Cenâb-ı Hakkʼın maddî-mânevî, bilip bilmediğimiz sayısız nîmetiyle perverde hâldeyiz. Bunların kıymetini idrâk edip şükredebilmemiz için, Cenâb-ı Hakkʼın nîmetleri üzerinde sık sık tefekkür etmemiz gerekir. Meselâ bir “göz” nîmetini düşünelim:
Şayet doğuştan âmâ olarak dünyaya gelmiş olsaydık ve bize yıllar sonra görme imkânı bahşedilseydi, o anda kim bilir nasıl bir sevince gark olurduk?! Görebilme nîmetin büyüklüğü, güzelliği ve ihtişâmı karşısında, nasıl hayretlere düşerdik?! Bu nîmeti lûtfeden Rabbimizʼin kudretine hayran olur, Oʼna şükran duygularıyla dolardık.

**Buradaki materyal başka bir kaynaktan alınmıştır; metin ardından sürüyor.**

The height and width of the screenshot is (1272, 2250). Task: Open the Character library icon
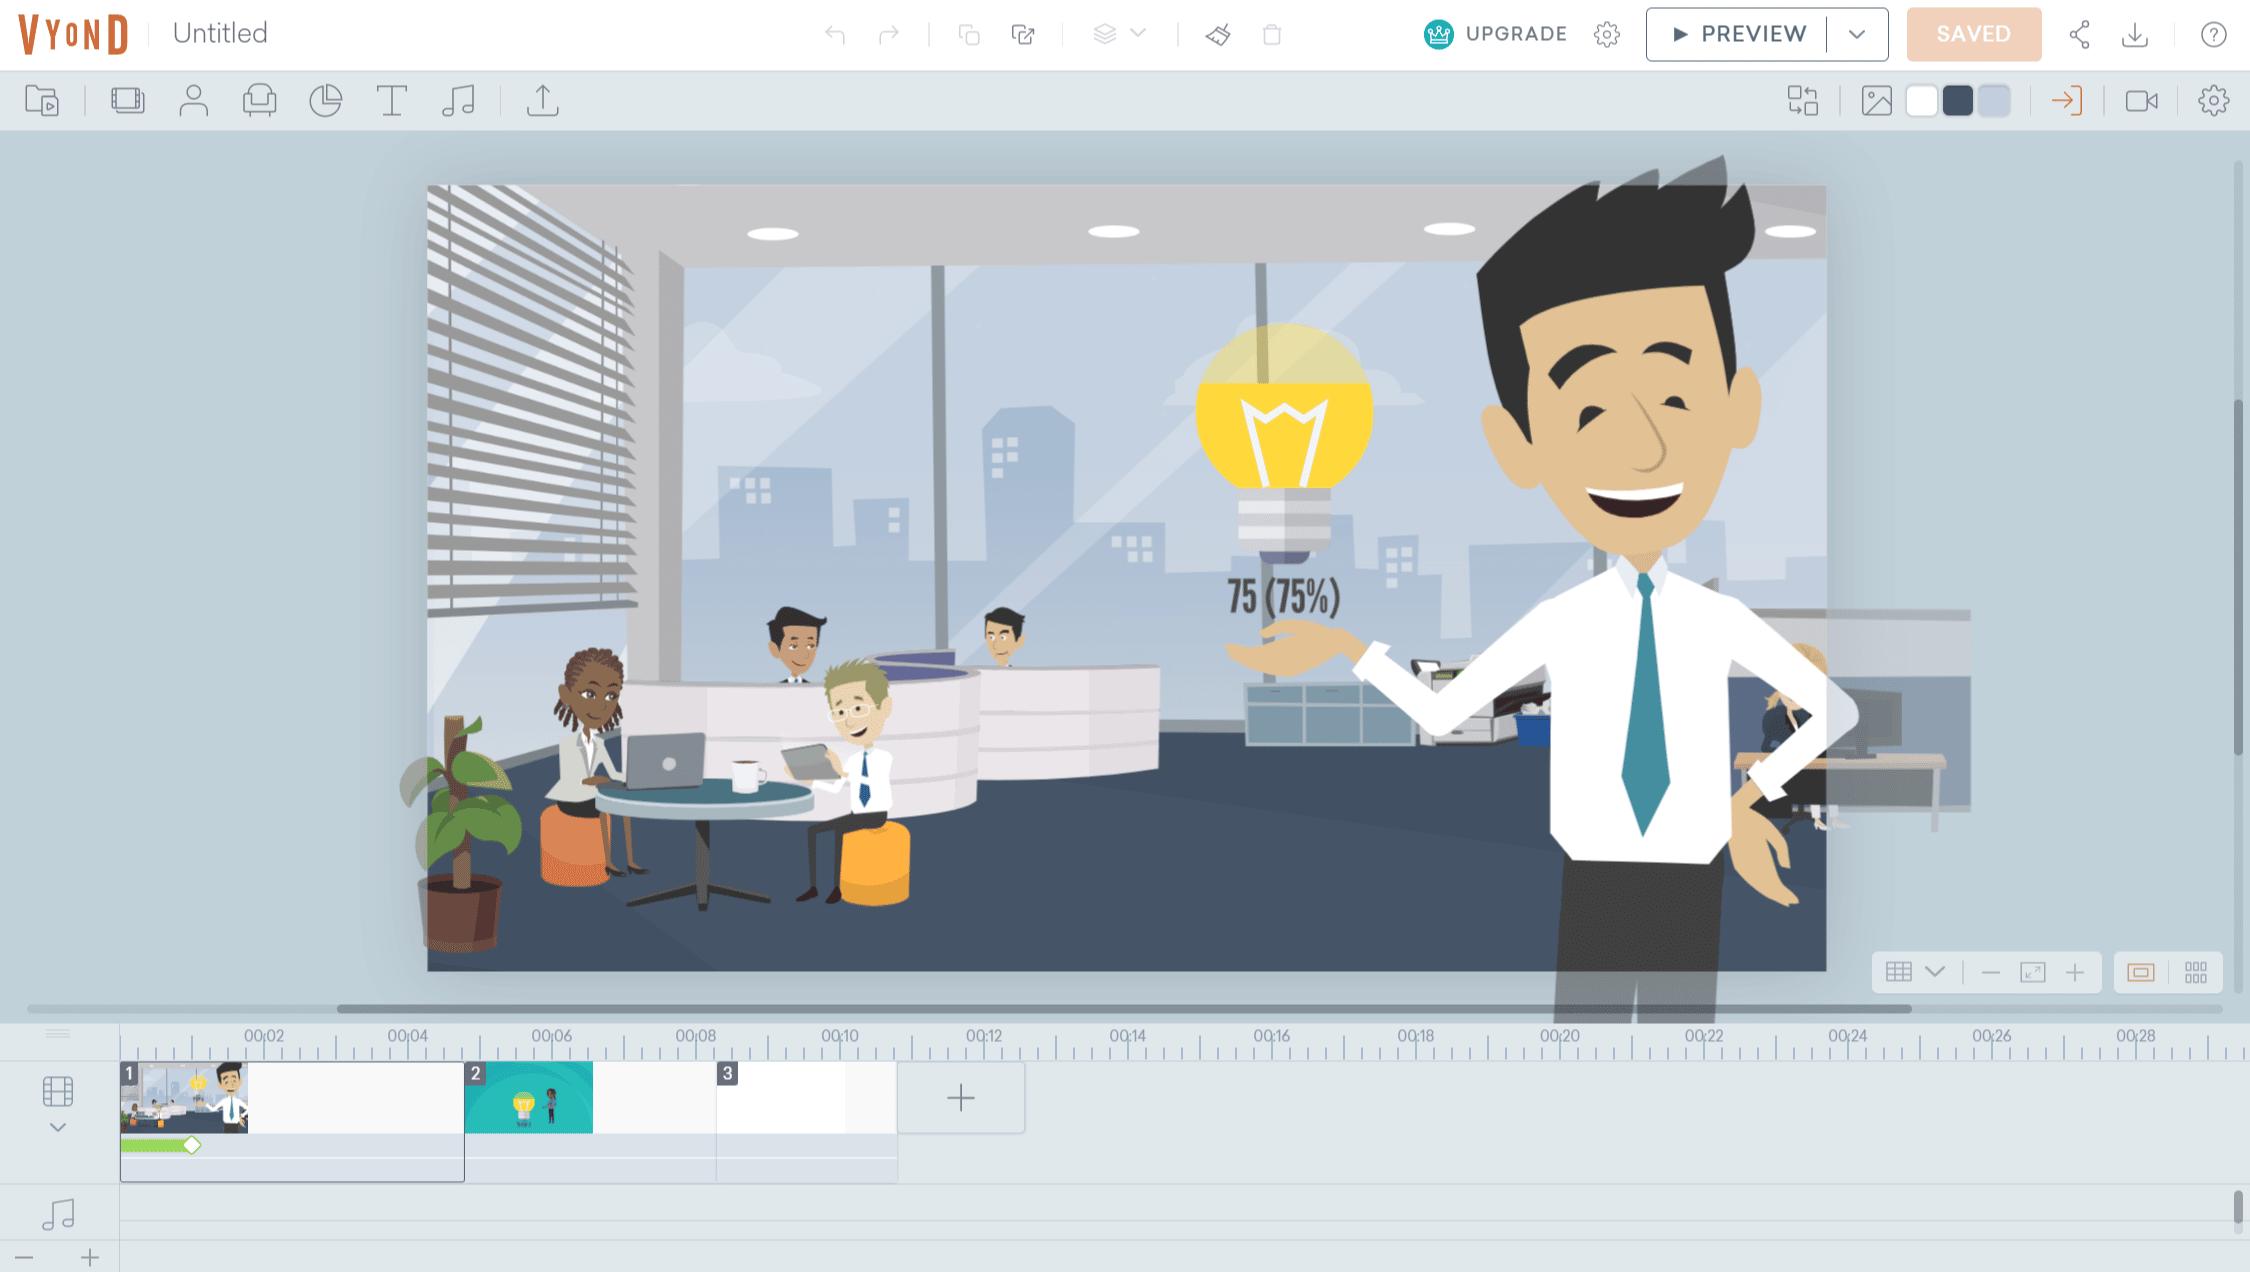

Hakîkaten, renklerin ve ışığın sayısız tonunu, Güneşʼin gurubda resmettiği muhteşem manzaraları, yıldızları, mehtâbı, geceyi, gündüzü, deryaları, ormanları, hayvanları vs. Cenâb-ı Hakkʼın kâinatta sergilediği muhteşem sanatın eserlerini ilk defa görüyor olsaydık, kim bilir ne kadar mesʼud olurduk!.. Sadece görebilme nîmetinin doyumsuz zevkinden ve târifsiz sevincinden âdeta mest olurduk. O anda gördüğümüz varlıklara, şimdiki gibi sathî ve sıradan bir nazarla değil, tıpkı derin bir okyanusa bakar gibi; ibret, hikmet ve hayranlık hissiyâtıyla nazar kılardık…
Göz nîmeti hakkında zikrettiğimiz bu hakîkatleri, âdeta bir şablon gibi, üzerimizde tecellî eden, duyma, yürüme, akledebilme gibi bütün nîmetlere teşmil edebilirsek; şükür borcumuzun azametini daha iyi idrâk edebiliriz.